Data shown -

⟨

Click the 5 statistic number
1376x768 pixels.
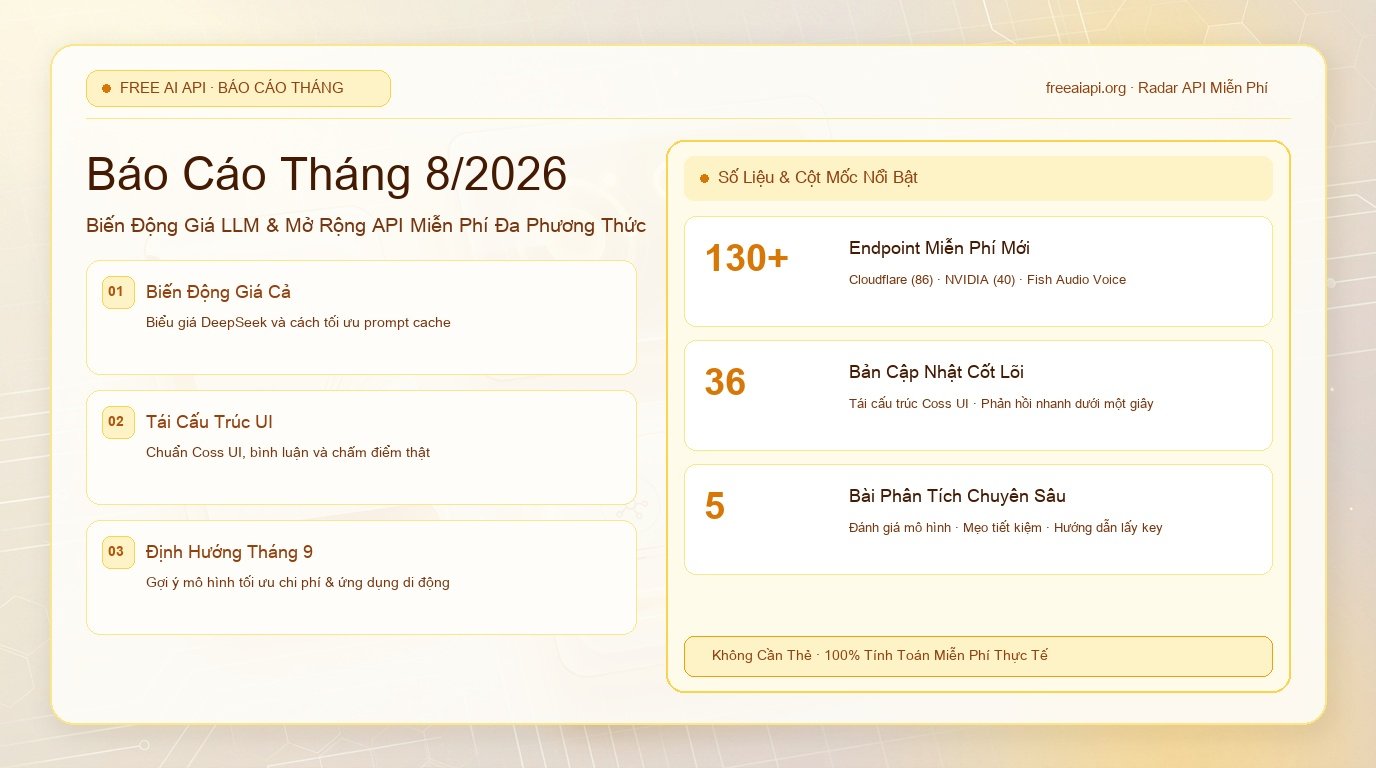click(714, 507)
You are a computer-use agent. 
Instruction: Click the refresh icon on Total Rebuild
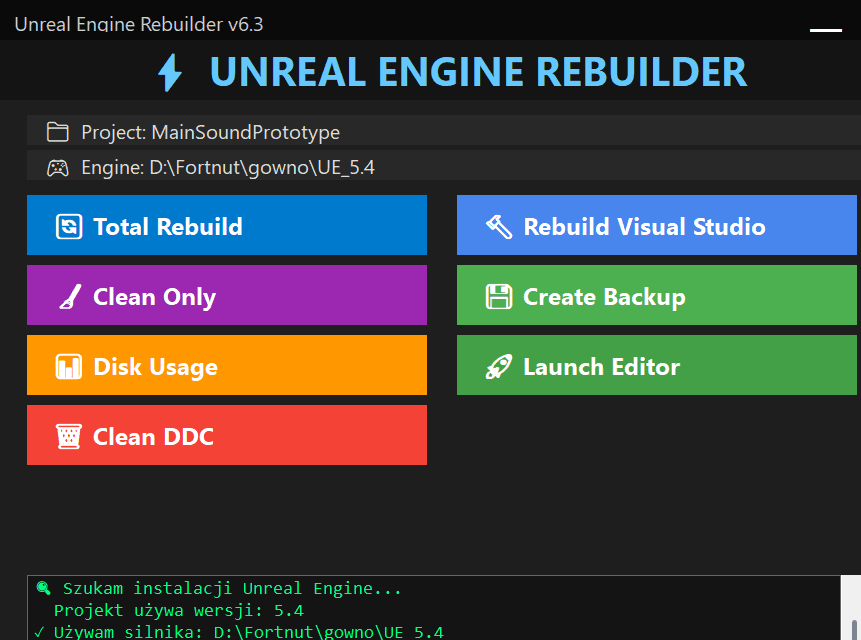click(x=67, y=225)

⟩

Exercise aim - With pictures left out, repeat exactly the lines from the one containing "Instruction: Click the" through the last line of the data above, inclusive, and nothing else.

Answer to this task -
Instruction: Click the refresh icon on Total Rebuild
click(x=67, y=225)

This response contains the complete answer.